客観的に物事を見ることができるようになると、固定観念から解放され、楽になれる。

この本の半分は、気づいていないステージから気づいているステージへの移行の方法である。

客観的視点を身につけるためにはどうすればいいか。
固定観念から解放されるにはどうすればいいか。

これらの具体的な方法を知りたい人には、役に立つ本だろう。
今の自分を変えずに幸せになりたい人は、胸がえぐられるだろう。

心に残ったところ

私はこの本を読んで、人が理解し合えるときと、理解し合えないときがある理由がわかったような気がした。

同じフィールドにいる人同士は、容易に理解し合える。
しかし、フィールドが違う人同士が話すと、齟齬が生じる。

フィールドが上の人は下のフィールドの考えを想像することができるが、下のフィールドの人は上のフィールドの考えが理解できない。
おそらく、1つ上のフィールドの考えは受け入れることができるが、2つ以上離れると全く見当がつかなくなるのではないだろうか。

人は、自分がわからないものは全力で否定する。
人の話を頭ごなしに否定する人が存在するのは、これが理由なのだと思う。

フィールドが違う人の言葉は、上でも下でも苦しい。
誰かの言葉に対して、「言っていることは正しいのはわかるけど、苦しい…」と感じるときは、フィールドが上の人の言葉なのだと思う。
(そして、こうやって相手を苦しめることがあるので、フィールドの上下と人として優れているか否かは関係ないのだと思う)

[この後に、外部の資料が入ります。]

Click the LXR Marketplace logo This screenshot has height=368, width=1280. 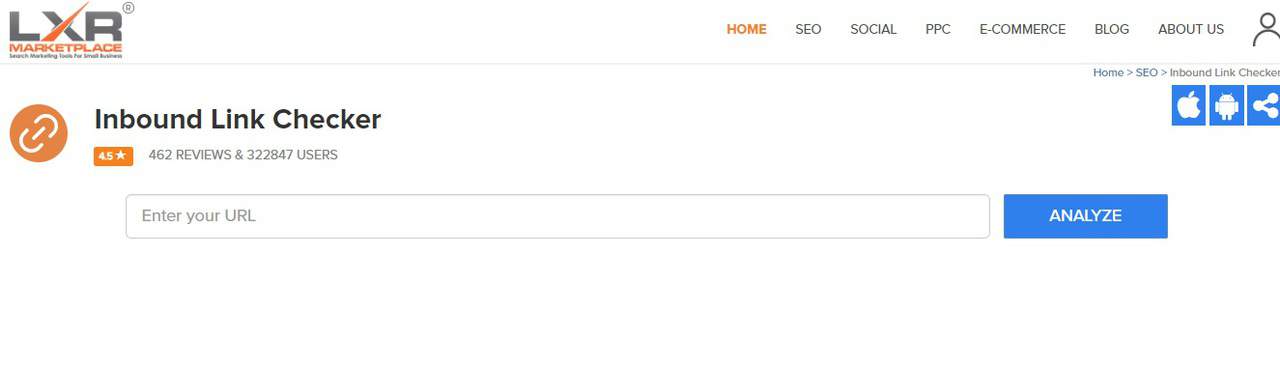(70, 31)
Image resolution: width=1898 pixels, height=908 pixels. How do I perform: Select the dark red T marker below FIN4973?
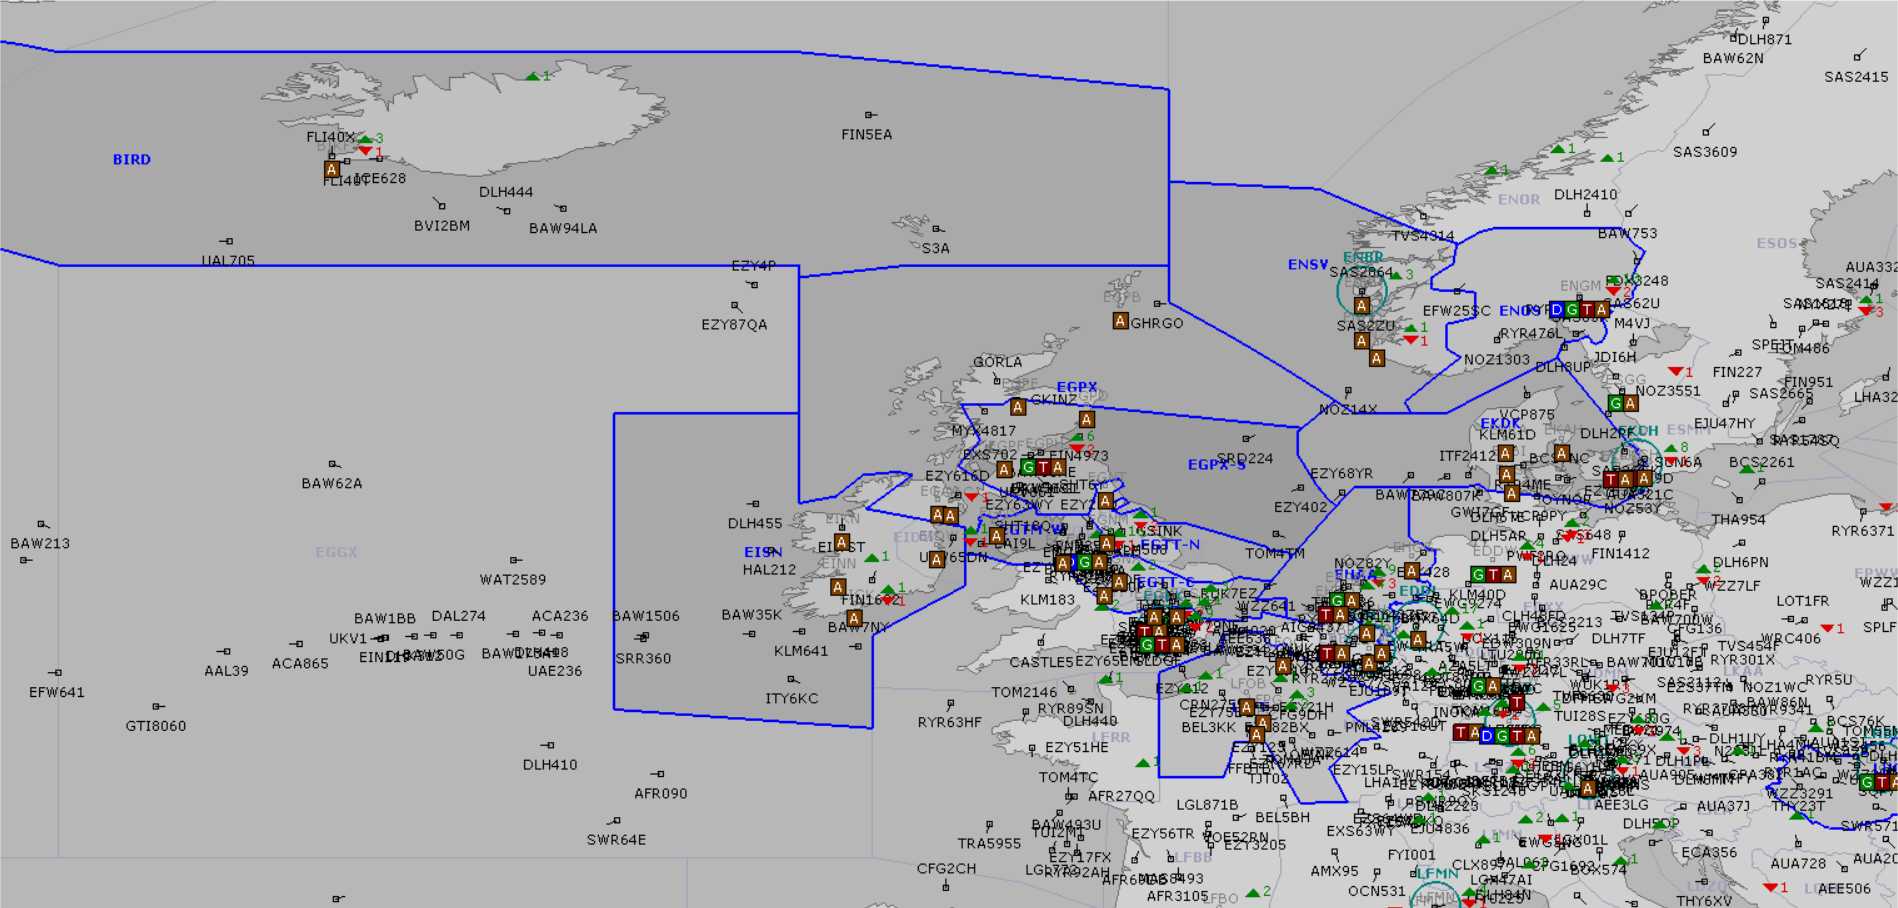click(x=1043, y=467)

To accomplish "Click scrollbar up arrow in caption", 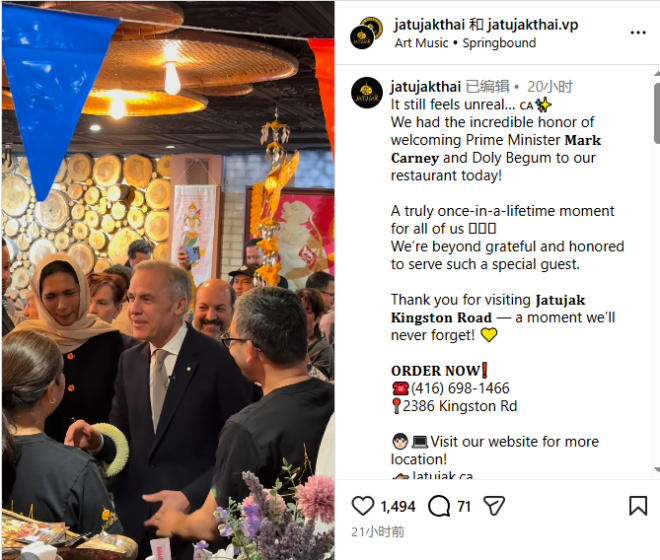I will (657, 74).
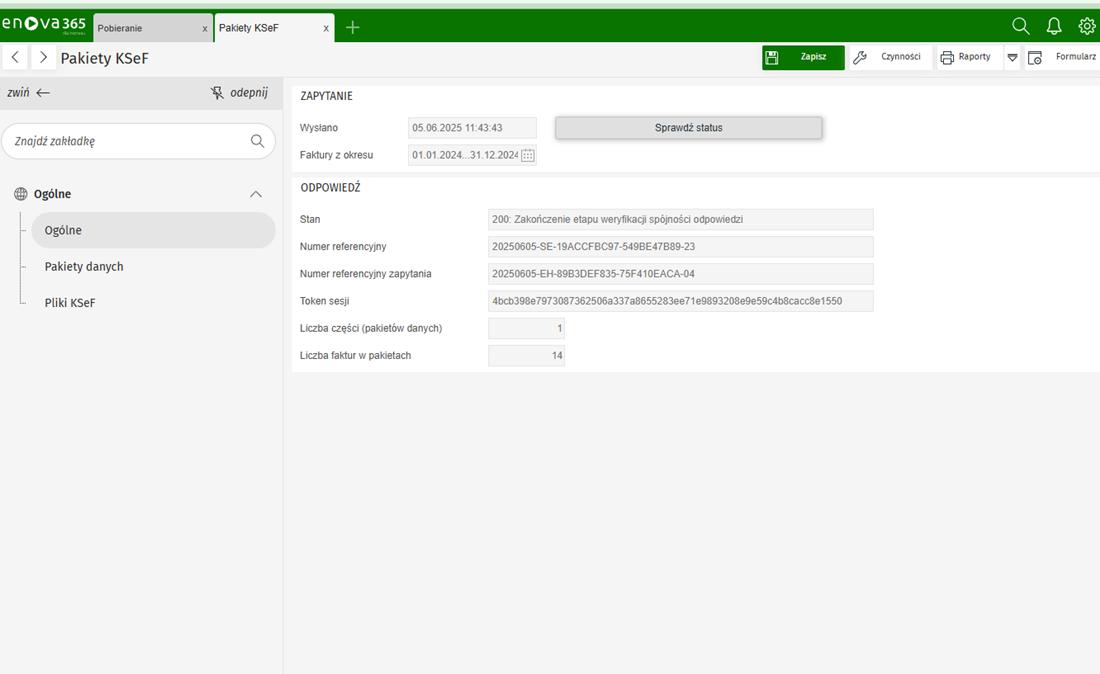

この本を読むことで、自分の傾向を客観的に把握し、考え方の癖に気づくことができる。
自分とは違うフィールドの人の考え方を知り参考にすることができる。
フィールドを変えたいのであれば、フィールドが違う人の考え方を知ることで、そこを目指すことができる。

人間のレベル分けとは、かなり衝撃的な考え方だが、人が生きていく上で役に立つ考え方を知ることができる本である。